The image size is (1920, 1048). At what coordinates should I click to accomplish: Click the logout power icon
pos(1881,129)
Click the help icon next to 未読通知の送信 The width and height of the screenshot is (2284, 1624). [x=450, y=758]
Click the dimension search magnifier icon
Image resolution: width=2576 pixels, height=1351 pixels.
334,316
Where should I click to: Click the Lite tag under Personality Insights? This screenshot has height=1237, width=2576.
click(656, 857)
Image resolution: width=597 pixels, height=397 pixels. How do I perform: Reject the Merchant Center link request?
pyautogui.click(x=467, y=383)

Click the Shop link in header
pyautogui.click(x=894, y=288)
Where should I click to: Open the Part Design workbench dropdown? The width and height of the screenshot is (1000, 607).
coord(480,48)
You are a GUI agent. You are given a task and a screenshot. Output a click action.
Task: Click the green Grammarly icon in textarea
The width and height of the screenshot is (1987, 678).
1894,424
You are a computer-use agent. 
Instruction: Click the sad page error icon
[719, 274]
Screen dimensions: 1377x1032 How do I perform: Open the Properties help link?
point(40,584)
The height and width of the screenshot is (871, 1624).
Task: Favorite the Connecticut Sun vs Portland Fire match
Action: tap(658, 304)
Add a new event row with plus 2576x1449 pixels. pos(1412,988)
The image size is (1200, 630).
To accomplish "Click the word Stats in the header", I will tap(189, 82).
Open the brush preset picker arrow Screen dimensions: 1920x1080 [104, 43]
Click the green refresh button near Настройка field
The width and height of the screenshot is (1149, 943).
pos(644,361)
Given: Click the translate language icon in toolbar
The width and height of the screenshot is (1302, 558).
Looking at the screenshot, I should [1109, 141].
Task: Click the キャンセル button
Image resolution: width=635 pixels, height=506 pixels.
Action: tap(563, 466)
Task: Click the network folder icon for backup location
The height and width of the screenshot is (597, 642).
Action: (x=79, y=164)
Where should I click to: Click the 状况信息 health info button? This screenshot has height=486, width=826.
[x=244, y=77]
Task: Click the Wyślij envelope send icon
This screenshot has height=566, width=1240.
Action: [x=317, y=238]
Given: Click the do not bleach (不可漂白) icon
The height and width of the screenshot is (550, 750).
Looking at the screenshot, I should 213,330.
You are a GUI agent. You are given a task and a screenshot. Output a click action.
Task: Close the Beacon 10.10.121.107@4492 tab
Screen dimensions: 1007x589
● ● ● ●
WRITTEN PROBLEM — Present every line of the records above as a numbered list, omitting blank lines.

EXERCISE OUTPUT —
1. The image size is (1920, 1048). At what coordinates should I click to accomplish: Click the logout power icon
2. pos(1881,129)
3. Click the help icon next to 未読通知の送信 The width and height of the screenshot is (2284, 1624). [x=450, y=758]
4. Click the dimension search magnifier icon
5. Image resolution: width=2576 pixels, height=1351 pixels.
6. 334,316
7. Where should I click to: Click the Lite tag under Personality Insights? This screenshot has height=1237, width=2576.
8. click(656, 857)
9. Image resolution: width=597 pixels, height=397 pixels. How do I perform: Reject the Merchant Center link request?
10. pyautogui.click(x=467, y=383)
11. Click the Shop link in header
12. pyautogui.click(x=894, y=288)
13. Where should I click to: Open the Part Design workbench dropdown? The width and height of the screenshot is (1000, 607).
14. coord(480,48)
15. You are a GUI agent. You are given a task and a screenshot. Output a click action.
16. Task: Click the green Grammarly icon in textarea
17. The width and height of the screenshot is (1987, 678).
18. 1894,424
19. You are a computer-use agent. 
20. Instruction: Click the sad page error icon
21. [719, 274]
22. Screen dimensions: 1377x1032 How do I perform: Open the Properties help link?
23. point(40,584)
24. The height and width of the screenshot is (871, 1624).
25. Task: Favorite the Connecticut Sun vs Portland Fire match
26. Action: tap(658, 304)
27. Add a new event row with plus 2576x1449 pixels. pos(1412,988)
28. The image size is (1200, 630).
29. To accomplish "Click the word Stats in the header", I will tap(189, 82).
30. Open the brush preset picker arrow Screen dimensions: 1920x1080 [104, 43]
31. Click the green refresh button near Настройка field
32. The width and height of the screenshot is (1149, 943).
33. pos(644,361)
34. Given: Click the translate language icon in toolbar
35. The width and height of the screenshot is (1302, 558).
36. Looking at the screenshot, I should [1109, 141].
37. Task: Click the キャンセル button
38. Image resolution: width=635 pixels, height=506 pixels.
39. Action: tap(563, 466)
40. Task: Click the network folder icon for backup location
41. The height and width of the screenshot is (597, 642).
42. Action: (x=79, y=164)
43. Where should I click to: Click the 状况信息 health info button? This screenshot has height=486, width=826.
44. [x=244, y=77]
45. Task: Click the Wyślij envelope send icon
46. This screenshot has height=566, width=1240.
47. Action: [x=317, y=238]
48. Given: Click the do not bleach (不可漂白) icon
49. The height and width of the screenshot is (550, 750).
50. Looking at the screenshot, I should 213,330.
51. You are a GUI agent. You are given a task and a screenshot. Output a click action.
52. Task: Close the Beacon 10.10.121.107@4492 tab
53. Screen dimensions: 1007x589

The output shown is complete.